The often bewildering and not seldom dramatic news from Africa—events in the Mali Federation and the Republic of Congo are just two examples—reflect the difficulties and also the problems of the young continent. The national storm has not yet completely played itself out, and it is already faced with a counter-attack conducted on a staggered front by the colonial exploiters:

Imperialism is conducting a war in Algeria; in Katanga it makes use of black lackeys to weaken the national front, in other states—fearing a national revolutionary hurricane it can no longer control— it proves itself “flexible.” The objective is the same everywhere: It seeks to preserve its political, but above all economic, positions and, if necessary, camouflage and “modernize” them with new contractual relationships or inferior, corrupt “participations” by native compradors.

The Danger of Neocolonialism

Only ossified Cold War thinking rejects the term “neocolonialism” as a “Communist slogan.” The All-African People’s Congress in Tunis, which spoke for African countries of all stripes, energetically opposed this “modern” replacement for colonial enslavement. It urgently warned against “petty reforms,” “fictitious independence” and economic and political ties that rob independence of its “revolutionary content.”

In fact, the degree of new-won independence varies widely from state to state. What they all have in common, however, is that their independence is a direct result of the overall African independence movement, which is the motor of continuing political forward motion on the continent.

There is no question that the imperialists have laid many obstacles along Africa’s path to freedom. Leaders who advocate close collaboration with the governments of the “motherlands” and allow themselves to be misused for the admitted politics of “Balkanization” in Africa, of which events in the Republic of Congo offer an example, figure among the catalog of difficulties and dangers.

But even political independence does not yet guarantee complete liberation from the yoke of imperialism. The economic positions that it still occupies even in countries like Ghana, Morocco and Tunisia are very prominent.

Western capital investment in Africa, with strong participation by American and notable activities by West German monopoly capitalism, has increased rapidly since the end of the war, not without revealing severe conflicts of interest.
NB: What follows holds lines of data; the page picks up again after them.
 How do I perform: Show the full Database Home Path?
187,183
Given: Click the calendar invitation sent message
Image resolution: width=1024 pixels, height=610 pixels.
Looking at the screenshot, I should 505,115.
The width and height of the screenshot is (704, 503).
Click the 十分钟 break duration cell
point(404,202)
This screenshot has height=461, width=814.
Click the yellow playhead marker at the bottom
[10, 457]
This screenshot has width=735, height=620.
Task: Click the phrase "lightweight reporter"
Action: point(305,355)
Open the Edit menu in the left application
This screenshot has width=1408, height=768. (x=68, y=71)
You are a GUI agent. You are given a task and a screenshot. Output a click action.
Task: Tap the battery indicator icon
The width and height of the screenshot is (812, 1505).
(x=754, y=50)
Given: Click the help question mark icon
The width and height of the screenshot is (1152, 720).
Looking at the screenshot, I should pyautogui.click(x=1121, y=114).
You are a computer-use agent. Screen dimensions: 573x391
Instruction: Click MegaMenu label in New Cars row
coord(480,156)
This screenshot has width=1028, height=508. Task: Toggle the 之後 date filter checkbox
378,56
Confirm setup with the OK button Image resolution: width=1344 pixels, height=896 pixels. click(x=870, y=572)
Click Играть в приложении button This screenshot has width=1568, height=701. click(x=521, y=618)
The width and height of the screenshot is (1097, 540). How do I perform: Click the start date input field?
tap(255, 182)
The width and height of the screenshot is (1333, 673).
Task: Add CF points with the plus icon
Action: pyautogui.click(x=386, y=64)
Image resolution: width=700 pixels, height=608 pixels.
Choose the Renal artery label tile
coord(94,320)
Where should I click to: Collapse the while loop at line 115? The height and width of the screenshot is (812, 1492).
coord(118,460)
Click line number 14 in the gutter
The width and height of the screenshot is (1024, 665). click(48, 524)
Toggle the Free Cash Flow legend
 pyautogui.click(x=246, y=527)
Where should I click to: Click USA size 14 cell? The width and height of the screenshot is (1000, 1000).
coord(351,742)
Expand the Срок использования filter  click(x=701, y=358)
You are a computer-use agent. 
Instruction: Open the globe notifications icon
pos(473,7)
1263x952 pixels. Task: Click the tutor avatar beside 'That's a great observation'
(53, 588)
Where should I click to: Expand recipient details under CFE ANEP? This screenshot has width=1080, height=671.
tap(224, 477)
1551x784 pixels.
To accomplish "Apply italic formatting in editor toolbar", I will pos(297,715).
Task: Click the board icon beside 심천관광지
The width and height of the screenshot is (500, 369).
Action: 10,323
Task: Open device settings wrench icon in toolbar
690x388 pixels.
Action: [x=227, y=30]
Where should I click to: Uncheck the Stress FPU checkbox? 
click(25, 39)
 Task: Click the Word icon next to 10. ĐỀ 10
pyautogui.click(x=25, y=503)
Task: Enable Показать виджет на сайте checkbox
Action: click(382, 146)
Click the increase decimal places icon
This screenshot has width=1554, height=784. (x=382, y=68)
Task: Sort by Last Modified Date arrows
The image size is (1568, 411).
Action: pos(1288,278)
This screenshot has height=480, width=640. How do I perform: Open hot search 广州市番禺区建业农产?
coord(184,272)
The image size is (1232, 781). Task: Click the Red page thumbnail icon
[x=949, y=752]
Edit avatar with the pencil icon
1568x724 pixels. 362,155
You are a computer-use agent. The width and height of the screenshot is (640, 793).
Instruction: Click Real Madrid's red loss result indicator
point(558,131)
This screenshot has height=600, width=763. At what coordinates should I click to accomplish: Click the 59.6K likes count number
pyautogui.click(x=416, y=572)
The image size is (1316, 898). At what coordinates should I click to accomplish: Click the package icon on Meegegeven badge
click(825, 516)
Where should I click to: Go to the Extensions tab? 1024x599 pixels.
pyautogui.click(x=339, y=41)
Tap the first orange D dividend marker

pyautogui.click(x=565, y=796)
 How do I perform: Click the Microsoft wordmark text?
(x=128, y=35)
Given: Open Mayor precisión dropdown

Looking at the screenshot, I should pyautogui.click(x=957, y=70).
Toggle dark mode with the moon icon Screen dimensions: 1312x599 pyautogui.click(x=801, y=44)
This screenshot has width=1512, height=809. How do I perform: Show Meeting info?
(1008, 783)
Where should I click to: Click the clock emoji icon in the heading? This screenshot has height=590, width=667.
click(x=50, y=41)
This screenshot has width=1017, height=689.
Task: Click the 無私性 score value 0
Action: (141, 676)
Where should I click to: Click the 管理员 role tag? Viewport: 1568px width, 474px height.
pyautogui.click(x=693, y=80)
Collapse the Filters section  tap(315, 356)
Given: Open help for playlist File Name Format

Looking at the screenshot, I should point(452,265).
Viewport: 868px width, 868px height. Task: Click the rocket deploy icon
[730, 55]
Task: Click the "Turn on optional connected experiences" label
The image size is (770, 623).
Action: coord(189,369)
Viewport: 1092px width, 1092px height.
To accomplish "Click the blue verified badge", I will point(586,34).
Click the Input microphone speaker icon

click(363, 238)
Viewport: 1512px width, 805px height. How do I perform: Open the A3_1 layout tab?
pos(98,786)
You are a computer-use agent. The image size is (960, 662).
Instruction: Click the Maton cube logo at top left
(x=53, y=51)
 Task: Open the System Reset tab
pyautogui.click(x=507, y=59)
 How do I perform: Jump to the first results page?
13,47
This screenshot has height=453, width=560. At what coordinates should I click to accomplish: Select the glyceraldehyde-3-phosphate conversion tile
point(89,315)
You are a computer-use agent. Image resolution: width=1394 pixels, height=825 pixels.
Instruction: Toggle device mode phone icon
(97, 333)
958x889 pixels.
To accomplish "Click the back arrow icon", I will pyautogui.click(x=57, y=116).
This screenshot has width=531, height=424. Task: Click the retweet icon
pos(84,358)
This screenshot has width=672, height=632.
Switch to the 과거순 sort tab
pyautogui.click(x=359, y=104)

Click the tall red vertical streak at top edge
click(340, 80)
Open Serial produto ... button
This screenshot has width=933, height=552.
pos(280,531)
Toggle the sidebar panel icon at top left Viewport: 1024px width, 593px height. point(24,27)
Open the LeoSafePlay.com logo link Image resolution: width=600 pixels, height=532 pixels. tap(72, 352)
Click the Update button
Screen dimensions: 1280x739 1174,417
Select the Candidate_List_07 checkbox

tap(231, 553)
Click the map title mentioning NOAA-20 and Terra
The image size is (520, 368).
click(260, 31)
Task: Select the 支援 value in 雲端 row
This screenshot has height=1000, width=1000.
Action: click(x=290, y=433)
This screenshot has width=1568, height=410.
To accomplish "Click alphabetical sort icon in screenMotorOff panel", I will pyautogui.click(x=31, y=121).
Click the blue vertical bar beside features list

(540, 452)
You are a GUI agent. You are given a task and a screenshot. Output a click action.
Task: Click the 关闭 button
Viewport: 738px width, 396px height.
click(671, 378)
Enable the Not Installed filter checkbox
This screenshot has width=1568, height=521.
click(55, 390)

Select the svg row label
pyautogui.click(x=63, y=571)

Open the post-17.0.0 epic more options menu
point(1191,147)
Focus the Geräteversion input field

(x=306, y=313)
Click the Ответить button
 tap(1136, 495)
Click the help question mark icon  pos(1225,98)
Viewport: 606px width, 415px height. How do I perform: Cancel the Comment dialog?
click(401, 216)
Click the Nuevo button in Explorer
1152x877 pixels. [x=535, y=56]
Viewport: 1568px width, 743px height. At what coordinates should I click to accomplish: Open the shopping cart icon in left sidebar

Africa, which the American author John Gunther characterizes as “this fabulous … continent … vital to the Western world, not merely because it is important strategically and is packed with raw materials,” was intended to compensate for the loss of Asia and the narrowing of the capitalist world market. It is openly referred to as the white man’s “final frontier,” as a key arsenal of aggression for the Western powers against the socialist states, which also explains the strikingly close connection between the West’s economic and strategic plans.

An Important Stage in the Fight for Peace and Progress

The current political situation in Africa, however, the awakened and rising national self-awareness of Africans, are absolutely inconsistent with such “white men’s” concepts. The more [Westerners] invoke the “danger of world Communism,” the more Africans resist such paternalism.

A delegate from Northern Rhodesia told the Tunis conference that they were often assured that the detested governance by foreigners was necessary in order to fight against Russia. “But why,” he asked, “must we allow ourselves to be exploited when two foreign tribes are fighting? We have problems of our own: poverty, freedom, justice...”. It is a difficult undertaking to defame the Soviet Union and the socialist states in Africa. Everyone there knows the role they played during the Suez Crisis, the building of the Aswan Dam and many other popular instances of economic and political aid.

Africa’s struggle for freedom is also a struggle against the politics of military bases and for neutrality—the same objectives we have set ourselves for Germany. With disarmament as its consequence, this is the first answer by the peoples of all continents, not yet surpassed by Western thought, to their anxious question about peace and social progress.

Source of original German text: “Der Riese Afrika reckt seine Glieder”, Neues Deutschland, no. 258, September 18, 1960, p. 5B.